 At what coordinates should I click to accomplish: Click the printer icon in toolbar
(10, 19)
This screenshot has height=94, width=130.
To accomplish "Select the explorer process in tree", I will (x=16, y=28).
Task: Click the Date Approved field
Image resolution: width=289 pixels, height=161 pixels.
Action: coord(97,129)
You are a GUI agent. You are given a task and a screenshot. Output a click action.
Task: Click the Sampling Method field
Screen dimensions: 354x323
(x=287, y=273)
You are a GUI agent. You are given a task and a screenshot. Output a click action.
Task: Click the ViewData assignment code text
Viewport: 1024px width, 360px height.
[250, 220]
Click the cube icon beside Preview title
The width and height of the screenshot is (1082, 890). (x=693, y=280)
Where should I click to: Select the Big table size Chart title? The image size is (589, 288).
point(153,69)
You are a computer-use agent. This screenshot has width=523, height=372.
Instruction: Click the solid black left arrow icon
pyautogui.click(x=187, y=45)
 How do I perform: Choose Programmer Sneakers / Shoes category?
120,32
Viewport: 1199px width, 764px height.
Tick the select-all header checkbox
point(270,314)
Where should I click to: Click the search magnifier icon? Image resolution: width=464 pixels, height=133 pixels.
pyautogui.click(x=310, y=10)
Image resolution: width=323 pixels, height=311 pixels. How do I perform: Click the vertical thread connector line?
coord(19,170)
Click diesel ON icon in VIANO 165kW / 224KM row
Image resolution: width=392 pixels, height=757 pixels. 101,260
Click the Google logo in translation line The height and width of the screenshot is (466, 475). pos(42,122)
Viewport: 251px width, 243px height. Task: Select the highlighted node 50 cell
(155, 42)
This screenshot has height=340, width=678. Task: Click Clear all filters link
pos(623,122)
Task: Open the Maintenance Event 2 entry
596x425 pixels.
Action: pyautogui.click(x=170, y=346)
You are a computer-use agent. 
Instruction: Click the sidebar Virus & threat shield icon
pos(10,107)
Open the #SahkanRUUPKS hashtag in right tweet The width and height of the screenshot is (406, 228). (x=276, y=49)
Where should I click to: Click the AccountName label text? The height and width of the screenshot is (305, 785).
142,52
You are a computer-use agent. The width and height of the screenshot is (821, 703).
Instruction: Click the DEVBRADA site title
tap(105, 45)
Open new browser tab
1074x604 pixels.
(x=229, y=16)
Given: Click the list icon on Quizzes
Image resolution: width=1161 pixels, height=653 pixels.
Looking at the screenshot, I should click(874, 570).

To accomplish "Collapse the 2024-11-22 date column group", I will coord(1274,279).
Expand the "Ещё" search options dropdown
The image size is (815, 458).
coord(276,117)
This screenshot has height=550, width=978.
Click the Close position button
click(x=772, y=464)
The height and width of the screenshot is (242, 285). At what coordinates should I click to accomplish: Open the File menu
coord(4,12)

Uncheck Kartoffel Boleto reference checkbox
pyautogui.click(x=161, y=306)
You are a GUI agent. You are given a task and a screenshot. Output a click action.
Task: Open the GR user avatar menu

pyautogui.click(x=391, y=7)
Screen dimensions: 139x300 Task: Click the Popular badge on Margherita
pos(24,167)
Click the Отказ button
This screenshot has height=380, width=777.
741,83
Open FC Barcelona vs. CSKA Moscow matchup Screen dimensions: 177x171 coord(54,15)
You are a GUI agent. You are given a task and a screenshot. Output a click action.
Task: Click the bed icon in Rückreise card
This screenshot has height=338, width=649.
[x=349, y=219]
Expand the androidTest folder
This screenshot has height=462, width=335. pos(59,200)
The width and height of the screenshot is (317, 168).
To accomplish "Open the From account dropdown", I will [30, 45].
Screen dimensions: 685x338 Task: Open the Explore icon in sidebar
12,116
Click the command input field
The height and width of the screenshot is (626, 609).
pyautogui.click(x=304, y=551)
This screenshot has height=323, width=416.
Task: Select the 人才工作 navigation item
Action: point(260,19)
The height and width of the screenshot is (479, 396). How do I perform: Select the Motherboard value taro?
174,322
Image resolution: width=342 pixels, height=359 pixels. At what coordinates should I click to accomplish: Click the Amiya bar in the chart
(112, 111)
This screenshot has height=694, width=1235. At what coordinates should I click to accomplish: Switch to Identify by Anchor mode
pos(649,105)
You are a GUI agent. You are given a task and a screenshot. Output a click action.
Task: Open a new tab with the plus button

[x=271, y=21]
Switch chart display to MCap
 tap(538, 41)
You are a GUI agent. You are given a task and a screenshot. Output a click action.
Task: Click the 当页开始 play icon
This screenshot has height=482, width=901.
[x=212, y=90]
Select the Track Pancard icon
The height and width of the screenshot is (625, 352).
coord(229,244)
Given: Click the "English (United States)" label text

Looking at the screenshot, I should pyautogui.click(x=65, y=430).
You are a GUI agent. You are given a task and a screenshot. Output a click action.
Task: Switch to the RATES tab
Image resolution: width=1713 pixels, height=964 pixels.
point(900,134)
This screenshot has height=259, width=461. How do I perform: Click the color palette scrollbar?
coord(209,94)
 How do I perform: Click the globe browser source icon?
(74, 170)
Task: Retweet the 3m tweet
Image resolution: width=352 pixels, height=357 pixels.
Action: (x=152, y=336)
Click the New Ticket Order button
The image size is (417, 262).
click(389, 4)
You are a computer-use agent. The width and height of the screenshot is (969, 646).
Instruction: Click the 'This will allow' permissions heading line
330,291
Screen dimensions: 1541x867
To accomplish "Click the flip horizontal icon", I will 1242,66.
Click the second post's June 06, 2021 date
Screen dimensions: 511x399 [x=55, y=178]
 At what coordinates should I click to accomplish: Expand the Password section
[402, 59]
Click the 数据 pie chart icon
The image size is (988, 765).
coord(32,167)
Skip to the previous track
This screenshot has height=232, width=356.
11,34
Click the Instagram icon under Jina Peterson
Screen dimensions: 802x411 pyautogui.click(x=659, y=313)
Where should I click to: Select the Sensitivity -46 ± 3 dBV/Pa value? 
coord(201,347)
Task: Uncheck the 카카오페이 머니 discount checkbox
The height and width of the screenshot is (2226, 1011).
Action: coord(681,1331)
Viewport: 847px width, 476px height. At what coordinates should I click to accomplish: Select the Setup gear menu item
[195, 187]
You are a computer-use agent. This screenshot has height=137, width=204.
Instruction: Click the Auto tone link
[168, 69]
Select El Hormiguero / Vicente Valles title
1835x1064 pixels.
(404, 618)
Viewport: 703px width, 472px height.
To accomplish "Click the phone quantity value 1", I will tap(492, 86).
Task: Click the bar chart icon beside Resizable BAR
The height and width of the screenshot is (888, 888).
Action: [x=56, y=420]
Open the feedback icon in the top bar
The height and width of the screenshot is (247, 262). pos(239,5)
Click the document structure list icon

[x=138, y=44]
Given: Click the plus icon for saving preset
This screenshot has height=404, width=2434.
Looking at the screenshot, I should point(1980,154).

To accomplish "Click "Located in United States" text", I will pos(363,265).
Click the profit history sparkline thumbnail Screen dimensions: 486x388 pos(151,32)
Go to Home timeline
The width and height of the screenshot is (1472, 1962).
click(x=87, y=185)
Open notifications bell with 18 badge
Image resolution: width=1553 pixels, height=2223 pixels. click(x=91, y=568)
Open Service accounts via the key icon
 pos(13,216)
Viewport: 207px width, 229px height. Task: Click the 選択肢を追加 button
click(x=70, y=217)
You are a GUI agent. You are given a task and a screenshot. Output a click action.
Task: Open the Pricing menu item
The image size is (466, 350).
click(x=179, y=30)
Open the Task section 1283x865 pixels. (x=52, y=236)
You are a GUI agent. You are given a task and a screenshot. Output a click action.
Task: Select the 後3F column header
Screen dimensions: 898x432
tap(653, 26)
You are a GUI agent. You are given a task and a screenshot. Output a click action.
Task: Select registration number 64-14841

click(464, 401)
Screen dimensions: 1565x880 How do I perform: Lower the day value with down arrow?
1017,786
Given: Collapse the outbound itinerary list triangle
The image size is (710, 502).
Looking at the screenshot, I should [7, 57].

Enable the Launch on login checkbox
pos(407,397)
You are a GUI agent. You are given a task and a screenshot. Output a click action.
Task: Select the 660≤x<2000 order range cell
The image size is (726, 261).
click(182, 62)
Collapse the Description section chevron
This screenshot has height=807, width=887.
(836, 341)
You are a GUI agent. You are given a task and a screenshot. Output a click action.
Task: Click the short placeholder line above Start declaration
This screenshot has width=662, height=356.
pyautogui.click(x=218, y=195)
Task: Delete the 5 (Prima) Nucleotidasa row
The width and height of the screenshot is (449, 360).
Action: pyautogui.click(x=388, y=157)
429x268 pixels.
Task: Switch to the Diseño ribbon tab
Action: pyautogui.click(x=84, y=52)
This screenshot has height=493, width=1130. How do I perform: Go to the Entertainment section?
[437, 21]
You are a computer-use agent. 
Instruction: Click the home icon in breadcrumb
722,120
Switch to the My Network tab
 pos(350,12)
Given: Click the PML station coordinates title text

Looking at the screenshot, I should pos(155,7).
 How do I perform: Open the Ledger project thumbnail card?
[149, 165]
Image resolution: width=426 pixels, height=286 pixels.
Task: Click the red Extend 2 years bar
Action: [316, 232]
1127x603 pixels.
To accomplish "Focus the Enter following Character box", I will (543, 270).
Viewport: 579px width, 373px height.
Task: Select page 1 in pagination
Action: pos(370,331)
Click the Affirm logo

__WHAT YOU NEED TO DO__
Review the entries above and return every line where "tweet" appears.

__ANSWER TO THIS EXERCISE__
Open the #SahkanRUUPKS hashtag in right tweet The width and height of the screenshot is (406, 228). (x=276, y=49)
Task: Retweet the 3m tweet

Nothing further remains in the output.